2 African writers in the running for the first American book prize


Two African-born writers are on the long list for the Center for Fiction’s 2022 First Novel Prize.

The writers are Noor Naga from Egypt and Eloghosa Osunde from Nigeria.

While Naga was on the long list for his “If an Egyptian Can’t Speak English”, Osunde is on the long list for “Wanderers!”.

The prize, first awarded in 2006, recognizes the best first fiction of the year with publication dates in the United States of America (USA) between January 1 and December 31 of the year in question.

The winner receives a prize of $15,000 while each of the other shortlisted authors receives $1,000.

The long list of twenty-four Writers of the Year was selected from more than 140 submitted titles. The titles were nominated by 96 volunteer readers chosen from the Centre’s diverse community of writers, booksellers, librarians, members and staff. A jury will sit in the coming weeks to deliberate on a shortlist, with a possible winner announced shortly after.

“Wanderers!” d’Osunde follows a group of outcasts in modern Lagos on a quest to lead a real life. It was published in the United States by Riverhead Books. More recently it was shortlisted for the inaugural Waterstones Debut Fiction Prize.

Naga’s “If an Egyptian Cannot Speak English” was published in the United States by Graywolf Press after winning the 2019 Graywolf Press African Fiction Prize.
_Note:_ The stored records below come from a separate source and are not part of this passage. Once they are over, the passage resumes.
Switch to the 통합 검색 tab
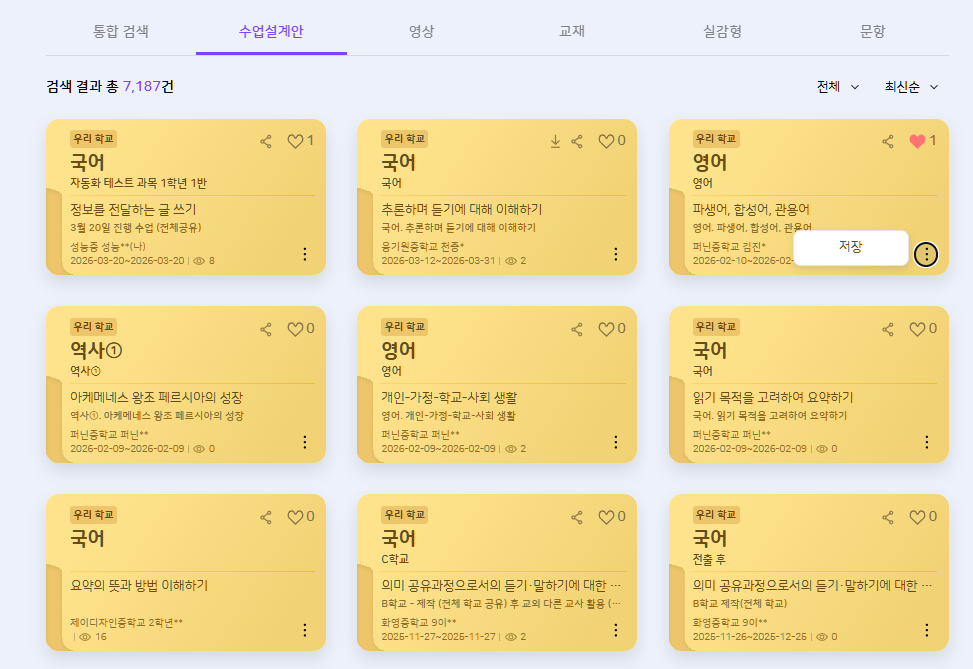This screenshot has width=973, height=669. pos(120,31)
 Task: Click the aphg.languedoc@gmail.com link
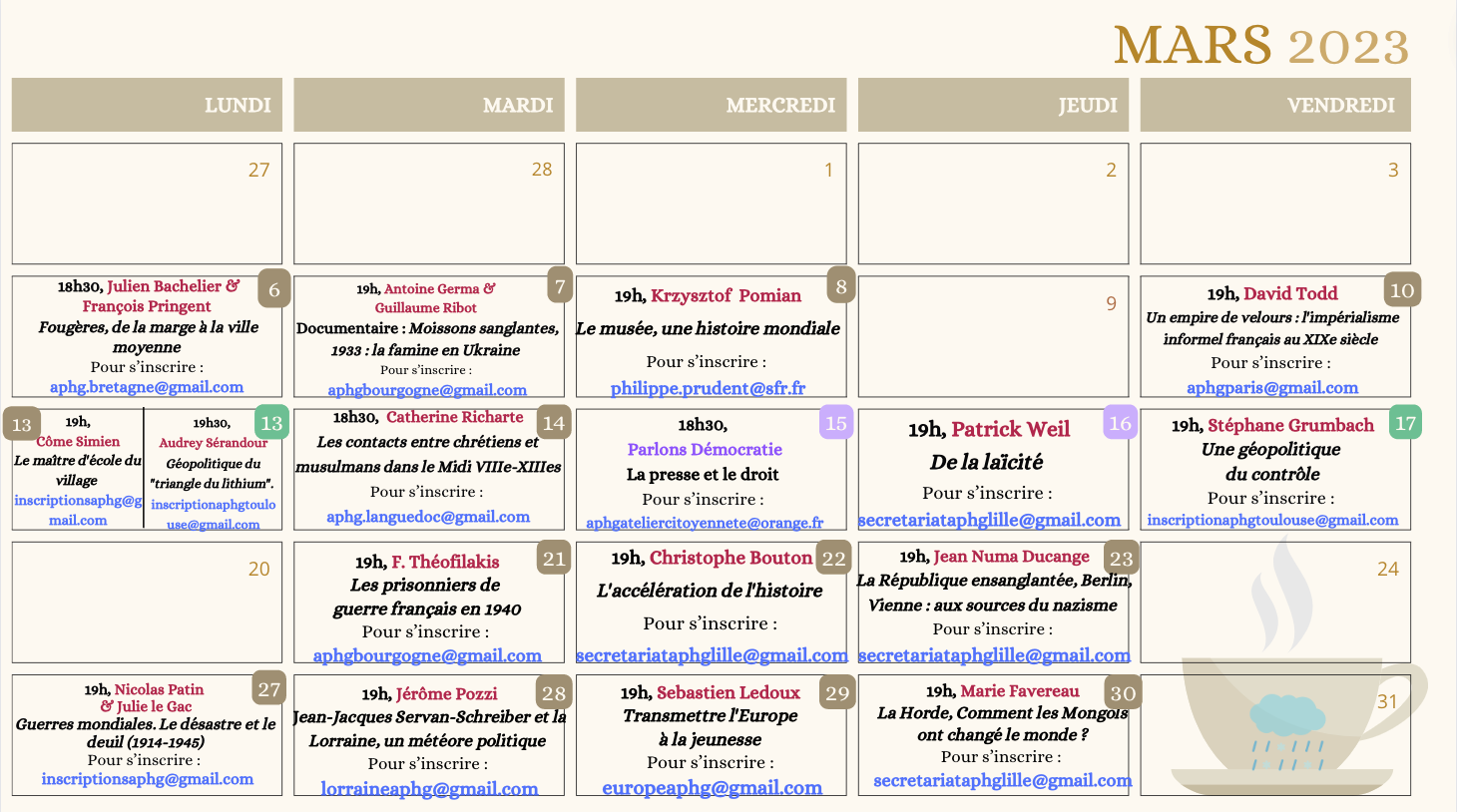[x=428, y=517]
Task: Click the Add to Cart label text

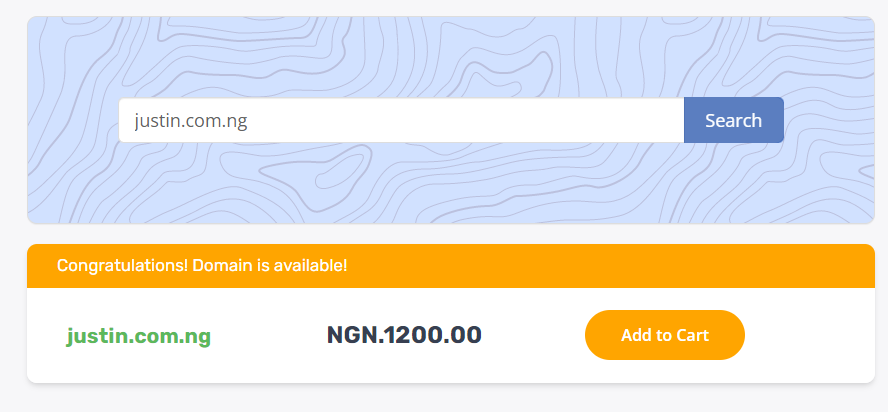Action: click(664, 335)
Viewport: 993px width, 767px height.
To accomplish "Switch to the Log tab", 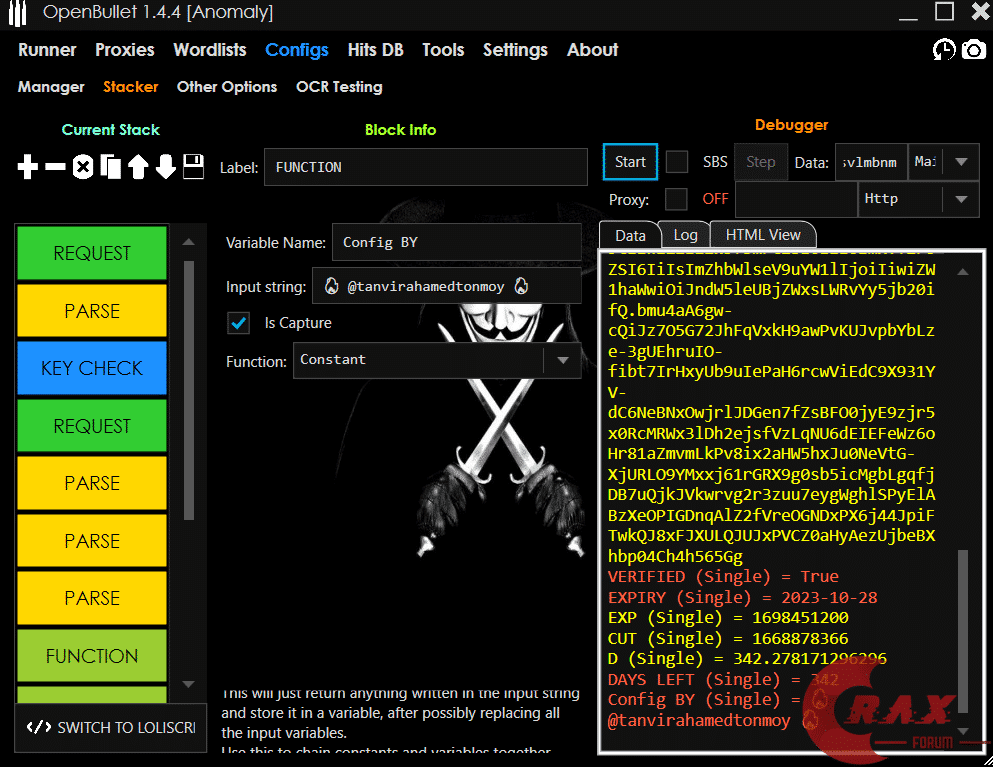I will pyautogui.click(x=685, y=235).
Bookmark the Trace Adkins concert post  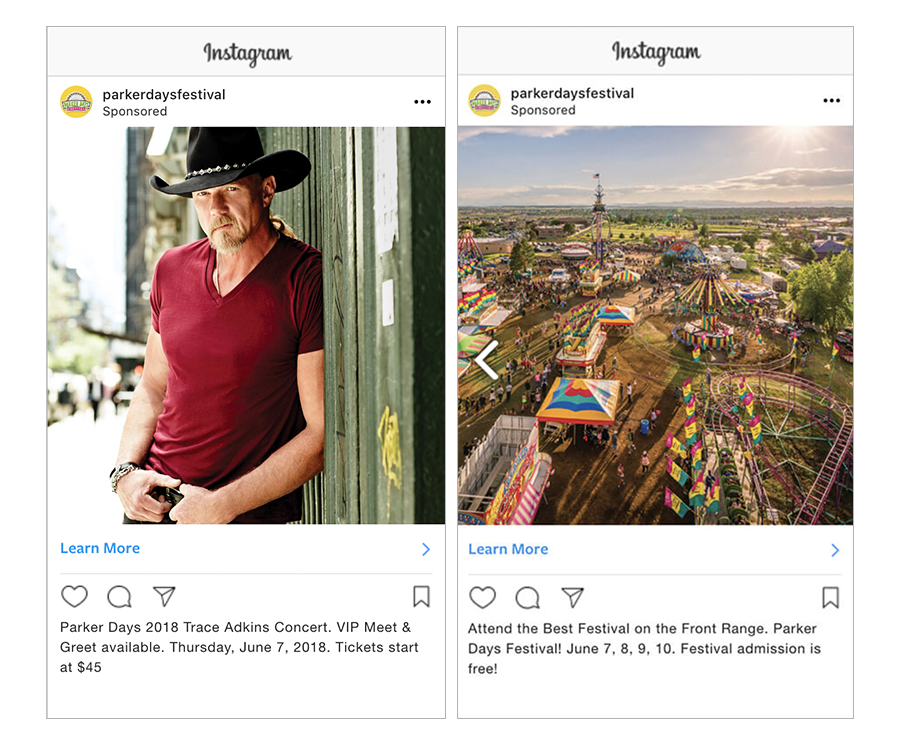pos(421,596)
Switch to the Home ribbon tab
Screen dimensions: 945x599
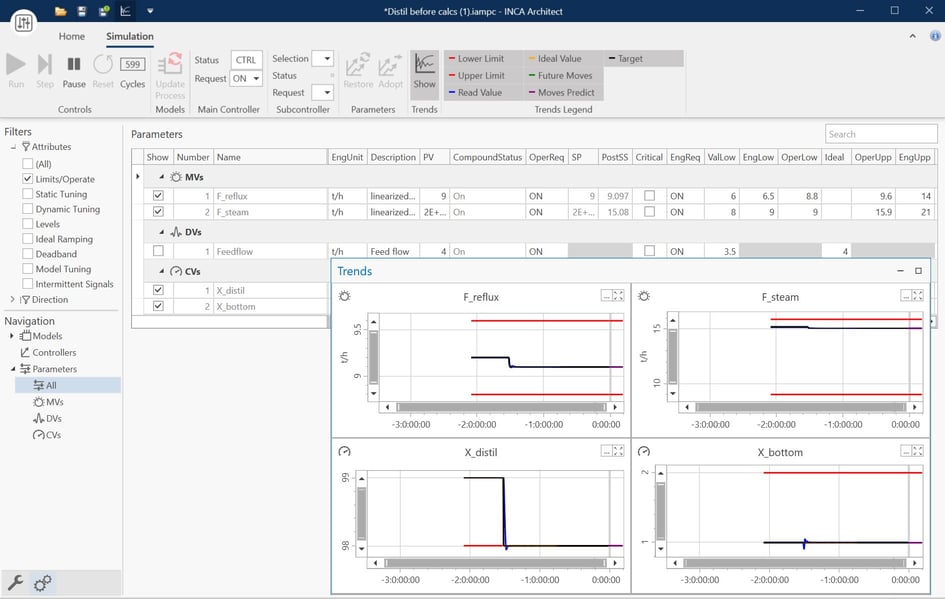[71, 36]
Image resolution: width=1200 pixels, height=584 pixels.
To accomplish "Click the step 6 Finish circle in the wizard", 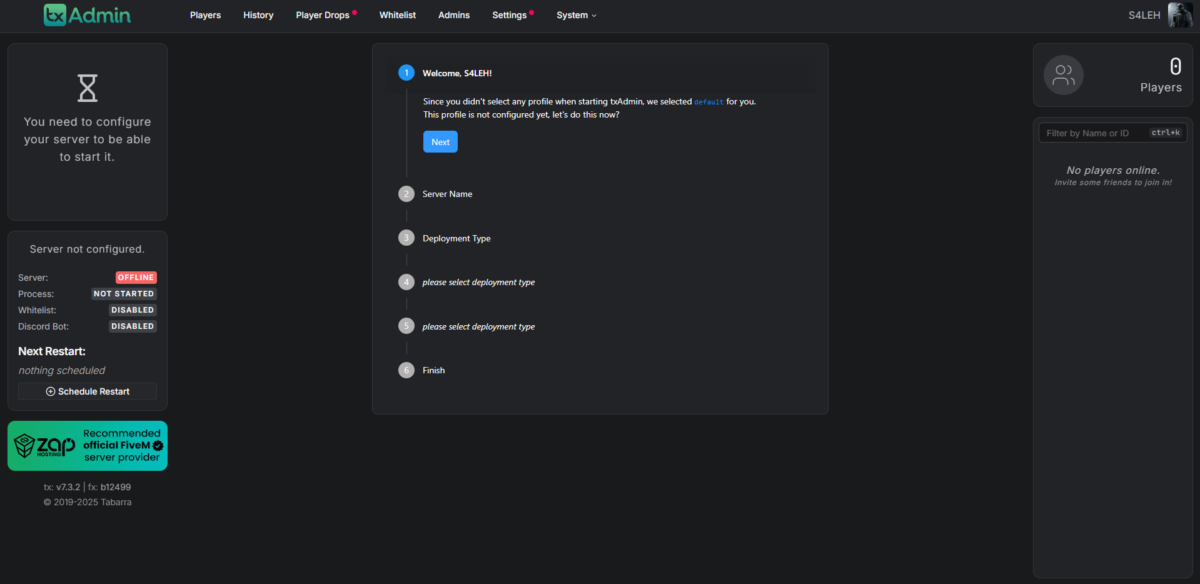I will [406, 370].
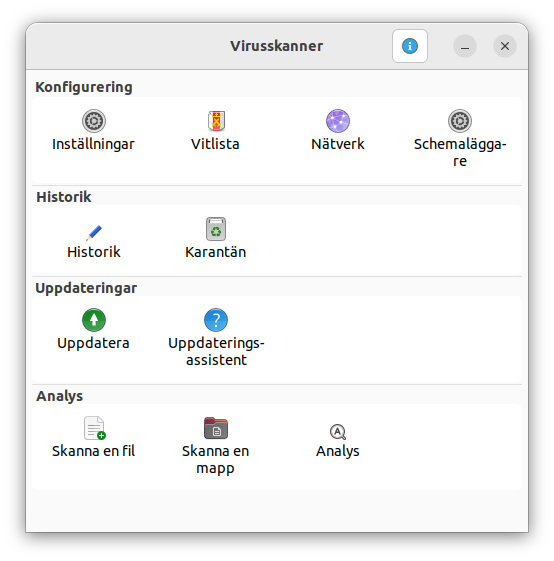The image size is (554, 561).
Task: Click the Nätverk text label
Action: point(337,144)
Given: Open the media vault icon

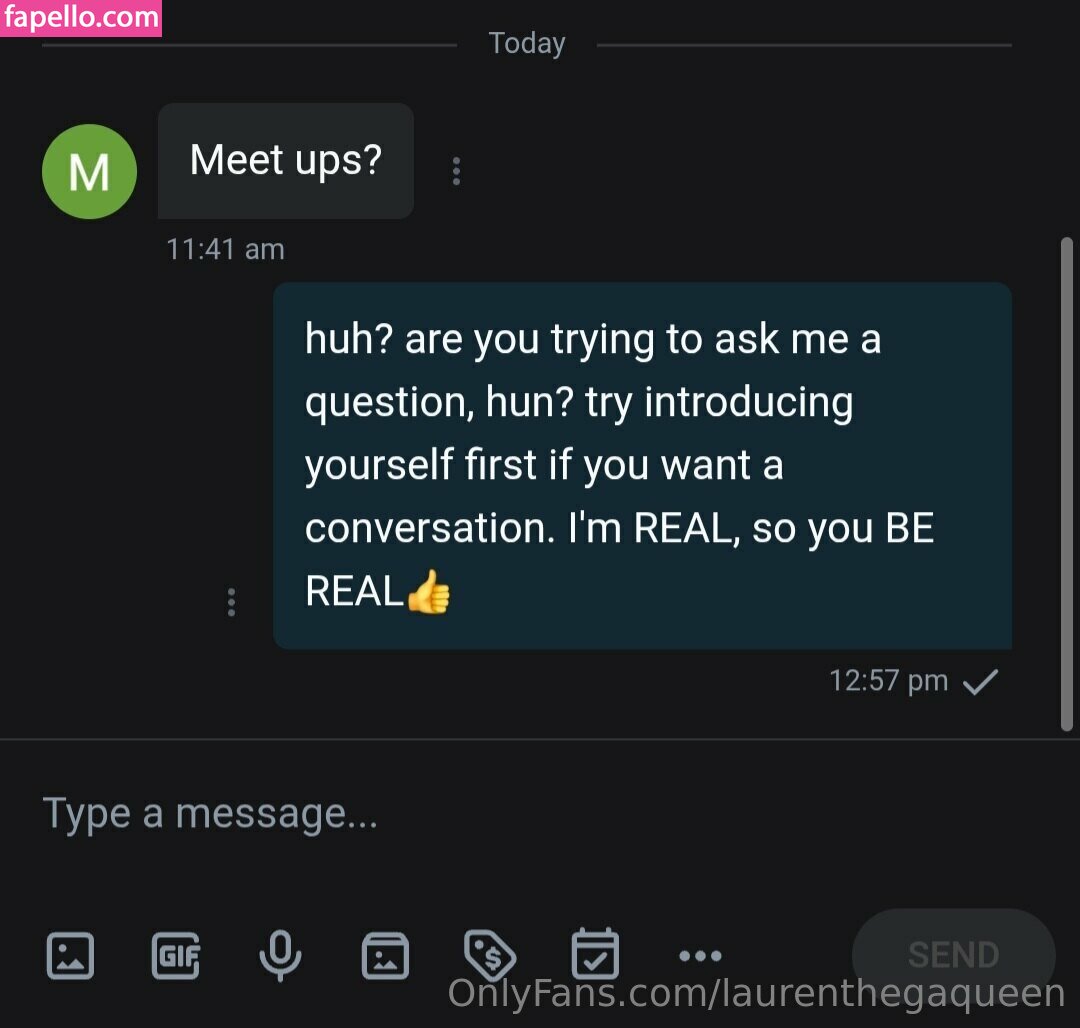Looking at the screenshot, I should pyautogui.click(x=385, y=955).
It focuses on the romantic encounters between an Egyptian American woman visiting Egypt for the first time and a sullen artist from the village of Shobrakheit, and how their love escalates into volatility.

Previously shortlisted African authors include Caine Prize winners Tope Folarin and Namwali Serpell, who were both on the 2019 longlist for “A Particular Kind of Black Man” and “The Old Drift,” respectively.